UNIVERSITY of NOTRE DAME

Reconciling Constitutional Perspectives on Technology and AI in the Legal Field: Time to Teach an Old Dog New Tricks?

Caroline Carrier

 

Introduction

     The legal profession has no shortage of cautionary tales, and a shockingly topical one hit national headlines in June of 2023. In the wake of the generative artificial intelligence platform ChatGPT’s November 2022 public release, more and more individuals have been flocking to the platform’s intuitive, user-friendly layout and beginning to use the system to aid them in academic, personal, and professional endeavors. The platform’s release was groundbreaking due to its ability to use machine learning to craft intelligent, well-researched, and, above all, humanlike responses to inquiries. Users can further mold the platform’s responses by providing further guidance to hone the results until they are exactly what the user needs, all with significantly less time and effort expended than it would take to produce the answer by oneself.

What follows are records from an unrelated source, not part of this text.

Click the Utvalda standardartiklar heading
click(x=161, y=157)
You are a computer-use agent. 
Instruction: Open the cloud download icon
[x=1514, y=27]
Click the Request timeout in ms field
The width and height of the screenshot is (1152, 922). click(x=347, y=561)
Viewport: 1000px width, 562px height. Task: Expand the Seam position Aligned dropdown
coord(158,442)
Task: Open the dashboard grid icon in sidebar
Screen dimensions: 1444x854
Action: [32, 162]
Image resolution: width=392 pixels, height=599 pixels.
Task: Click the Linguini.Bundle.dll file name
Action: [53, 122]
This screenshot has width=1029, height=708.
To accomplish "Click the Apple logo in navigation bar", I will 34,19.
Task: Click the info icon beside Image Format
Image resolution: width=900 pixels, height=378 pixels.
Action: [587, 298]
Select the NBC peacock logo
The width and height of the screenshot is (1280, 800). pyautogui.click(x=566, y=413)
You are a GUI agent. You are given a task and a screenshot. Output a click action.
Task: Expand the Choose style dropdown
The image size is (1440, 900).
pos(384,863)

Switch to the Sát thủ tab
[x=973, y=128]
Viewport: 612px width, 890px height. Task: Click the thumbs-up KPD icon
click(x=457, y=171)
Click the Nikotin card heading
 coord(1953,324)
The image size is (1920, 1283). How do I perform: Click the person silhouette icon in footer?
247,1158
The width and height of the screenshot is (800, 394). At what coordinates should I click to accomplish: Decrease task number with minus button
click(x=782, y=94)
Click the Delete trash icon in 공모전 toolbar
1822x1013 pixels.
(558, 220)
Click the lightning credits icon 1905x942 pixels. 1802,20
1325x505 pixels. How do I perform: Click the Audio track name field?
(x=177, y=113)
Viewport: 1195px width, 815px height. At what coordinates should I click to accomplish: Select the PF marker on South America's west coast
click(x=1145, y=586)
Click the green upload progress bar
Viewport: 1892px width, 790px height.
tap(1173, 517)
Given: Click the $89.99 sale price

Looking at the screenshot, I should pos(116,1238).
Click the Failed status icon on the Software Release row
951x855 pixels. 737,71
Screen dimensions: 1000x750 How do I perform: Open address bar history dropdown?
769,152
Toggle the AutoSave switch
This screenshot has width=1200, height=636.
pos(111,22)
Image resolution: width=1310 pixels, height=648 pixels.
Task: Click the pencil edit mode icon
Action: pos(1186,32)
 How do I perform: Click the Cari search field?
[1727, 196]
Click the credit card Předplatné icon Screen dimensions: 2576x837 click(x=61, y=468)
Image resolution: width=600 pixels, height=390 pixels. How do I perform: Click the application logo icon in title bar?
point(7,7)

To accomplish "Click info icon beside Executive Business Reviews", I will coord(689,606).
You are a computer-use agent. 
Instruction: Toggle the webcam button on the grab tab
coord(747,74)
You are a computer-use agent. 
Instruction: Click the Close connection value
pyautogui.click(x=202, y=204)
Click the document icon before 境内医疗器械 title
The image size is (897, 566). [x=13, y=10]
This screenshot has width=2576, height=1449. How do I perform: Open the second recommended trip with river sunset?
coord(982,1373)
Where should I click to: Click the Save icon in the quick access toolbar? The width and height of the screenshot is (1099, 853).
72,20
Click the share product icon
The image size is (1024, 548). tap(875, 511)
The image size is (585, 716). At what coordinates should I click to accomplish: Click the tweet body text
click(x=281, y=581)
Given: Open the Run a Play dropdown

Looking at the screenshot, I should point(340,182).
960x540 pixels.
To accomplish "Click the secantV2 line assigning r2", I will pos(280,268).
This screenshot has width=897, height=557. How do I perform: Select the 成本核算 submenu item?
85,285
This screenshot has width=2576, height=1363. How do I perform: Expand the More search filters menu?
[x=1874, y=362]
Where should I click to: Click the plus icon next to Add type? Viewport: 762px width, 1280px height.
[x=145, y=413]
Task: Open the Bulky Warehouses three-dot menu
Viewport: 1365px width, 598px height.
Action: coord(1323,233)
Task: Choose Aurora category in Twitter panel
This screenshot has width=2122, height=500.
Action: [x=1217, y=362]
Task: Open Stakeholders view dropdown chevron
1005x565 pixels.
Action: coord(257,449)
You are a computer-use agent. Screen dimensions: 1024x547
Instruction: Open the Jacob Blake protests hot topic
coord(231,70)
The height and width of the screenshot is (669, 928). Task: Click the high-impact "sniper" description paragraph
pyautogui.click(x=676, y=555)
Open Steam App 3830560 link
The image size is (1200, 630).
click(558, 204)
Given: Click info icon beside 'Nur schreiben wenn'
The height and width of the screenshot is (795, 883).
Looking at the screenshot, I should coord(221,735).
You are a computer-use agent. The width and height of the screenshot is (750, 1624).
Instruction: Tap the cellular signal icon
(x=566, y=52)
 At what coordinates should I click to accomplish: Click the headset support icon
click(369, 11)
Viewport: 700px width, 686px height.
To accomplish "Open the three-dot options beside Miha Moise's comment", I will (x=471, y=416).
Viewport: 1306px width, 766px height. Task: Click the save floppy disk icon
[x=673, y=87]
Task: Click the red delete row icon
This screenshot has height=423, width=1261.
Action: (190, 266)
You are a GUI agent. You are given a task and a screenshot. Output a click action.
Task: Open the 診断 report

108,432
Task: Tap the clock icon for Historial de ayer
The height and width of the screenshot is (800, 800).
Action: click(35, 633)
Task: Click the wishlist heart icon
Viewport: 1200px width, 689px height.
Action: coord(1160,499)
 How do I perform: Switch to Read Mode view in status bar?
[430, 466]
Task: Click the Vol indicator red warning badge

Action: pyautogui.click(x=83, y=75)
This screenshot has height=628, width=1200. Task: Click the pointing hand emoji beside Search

     As law students around the country were being steadfastly warned about the extent to which they were allowed to use AI in an academic setting if at all, personal injury attorney Steven Schwartz was one step ahead of the game and relying heavily on ChatGPT to craft court filings on behalf of a new client suing an airline for negligence. The resulting legal research was pockmarked with legal citations that were not only incorrect but entirely made up, providing quotes from nonexistent judges in nonexistent opinions ruling on nonexistent controversies. Once discovered, Mr. Schwartz apologized profusely and received minor financial sanctions, which the judge noted he felt were particularly necessary due to Mr. Schwartz and his co-counsel’s failure to come “clean” of their own volition once concerns were raised about the legitimacy of the filing.

     Although Mr. Schwartz’s egregious abuse of AI for legal work can logically lead to the conclusion that the legal field’s tried-and-true traditional tactics are very much cemented in place and not going to be soon supplemented by AI, that may be the wrong conclusion to draw. As AI continues to grow and find a place for itself in various and numerous places in the world’s landscape, it becomes clearer by the day that AI is not going anywhere. To discuss AI’s precarious present location on the cusp of legal work, it is first necessary to raise the question of whether if AI and technology belong in our legal field in the first place.